The mere mere process was the first I was asked/allowed to participate in, and it was a pleasantly repetitive one. After a few weeks, my eyesight was sharpened for the job, and it became easier to quickly group the feathers. It felt similar to playing i-spy as a kid. I fantasized for a couple days of coming up with an engineering solution, something taking advantage of gravity and the slight differences in weight to shorten the amount of time it took. I also fantasized with getting an engineering degree. But then I realized that A) somehow the essence of mere mere as a Rapanui tradition included the detail-orientation and the dedication inherent in handling each of the potential feathers one by one, and choosing which ones would make it to the stage, also one by one; and that B) I was dreaming of coming up with a solution, not dreaming about solutions, and thus came up with no solutions.

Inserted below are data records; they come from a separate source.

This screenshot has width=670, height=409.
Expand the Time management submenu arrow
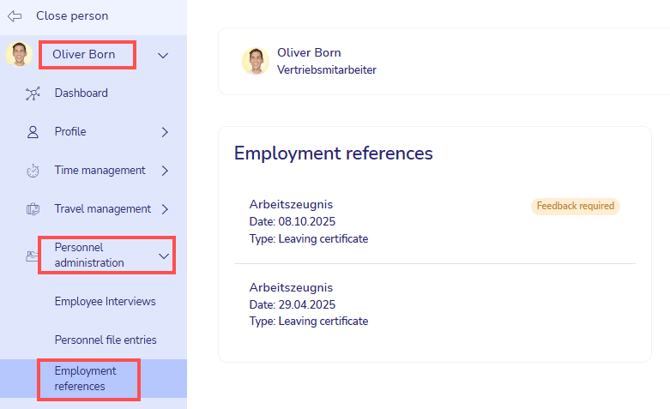tap(165, 171)
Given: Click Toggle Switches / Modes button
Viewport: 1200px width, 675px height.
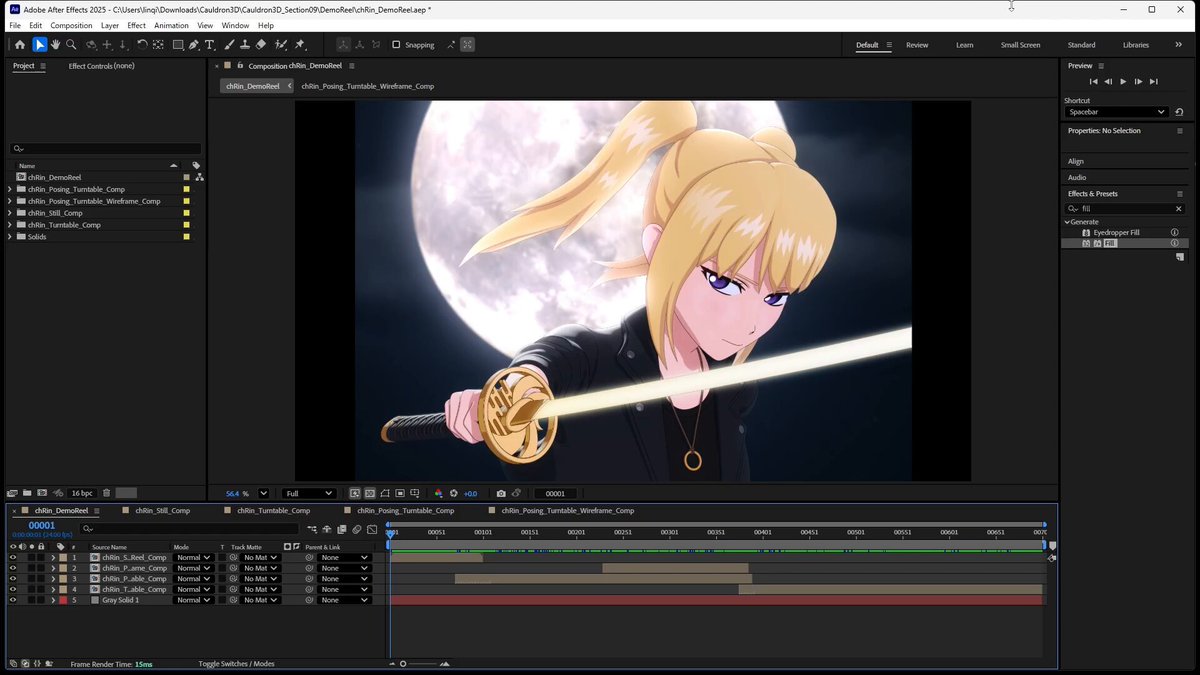Looking at the screenshot, I should click(x=236, y=664).
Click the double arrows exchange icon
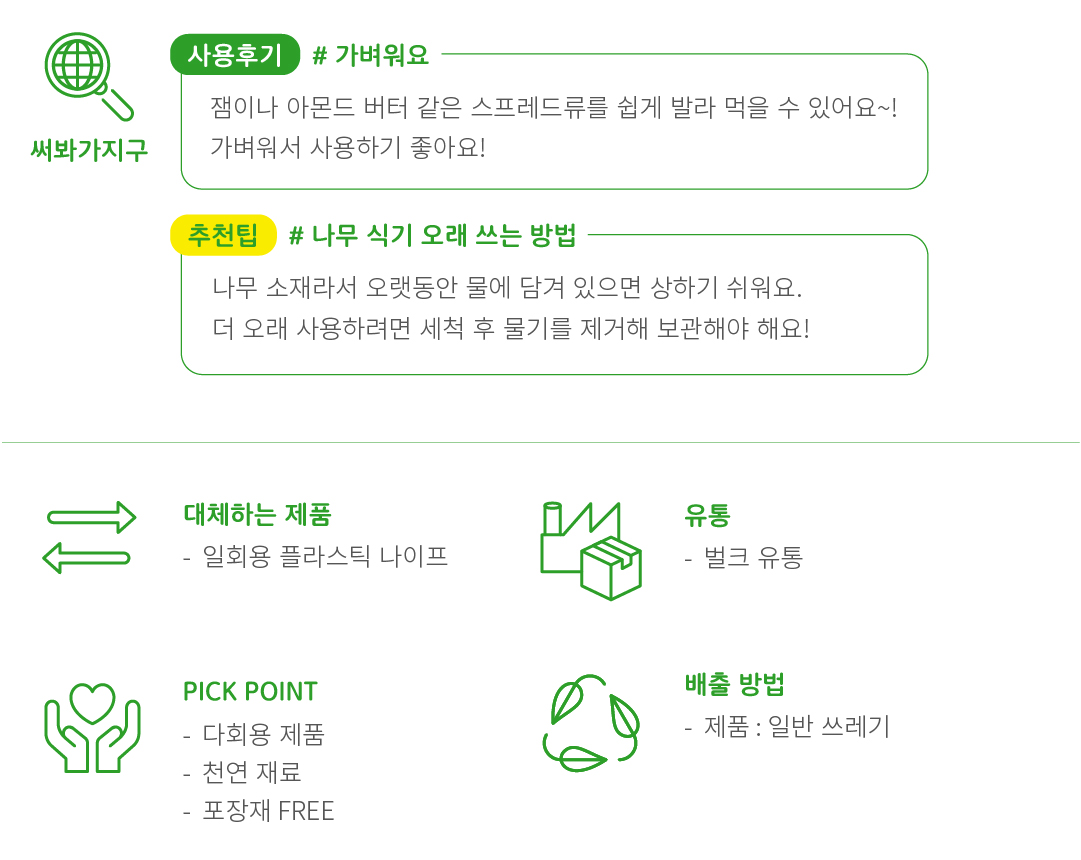Image resolution: width=1081 pixels, height=860 pixels. tap(90, 536)
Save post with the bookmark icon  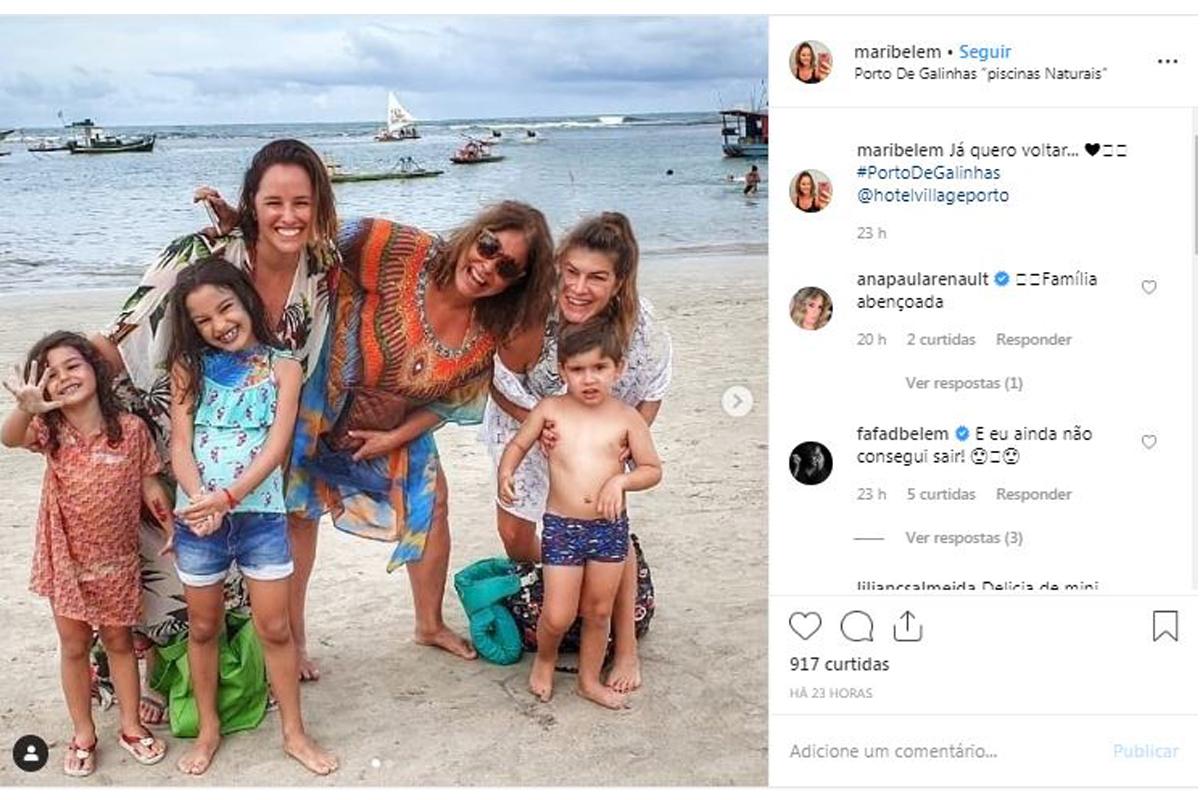[x=1165, y=626]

Mere mere is considered a more “beginner” skill than making maro is. Each maro is made of a string, to which concentric circles of feathers from the mere mere process are tied, one by one. Each maro has hundreds of feathers. Each skirt takes between 10 and 16 maro, depending on waist size. Most people take about 30-40 minutes to make one maro. The most skilled and fastest maro-making woman I met, nicknamed “La Máquina” (“The Machine”) had a record of 12 minutes.

I first witnessed maro-making as I fed my mere mere to La Máquina. I watched in silence but with great attention. Some of the women around her relished on their final products, and on their own record times. Others, older women, lamented that they never moved up from the mere mere stage, and that only their older sisters had good enough fine motricity to be trusted with the maro.

After a week of doing mere mere, the women allowed me to do a maro to try out my luck. It turned out that I was actually quite good at it; my almost neurotic detail-orientation and my pride for doing things well and fast got their attention and they celebrated my first maro almost as if it had been a first-born child. From then on, I did maro every single day for five months. Sometimes, I would be paired with La Máquina on a table so that we could motivate each other to see who made more maro in less time. She won almost every time; I was the one getting the coffee. That was the beginning of my immersion into a universe of chicken feathers, Tapati gossip, family drama, food, and Turkish telenovelas.

In Spanish, the expression “se mira el ombligo” is a descriptor for someone who is self-obsessed.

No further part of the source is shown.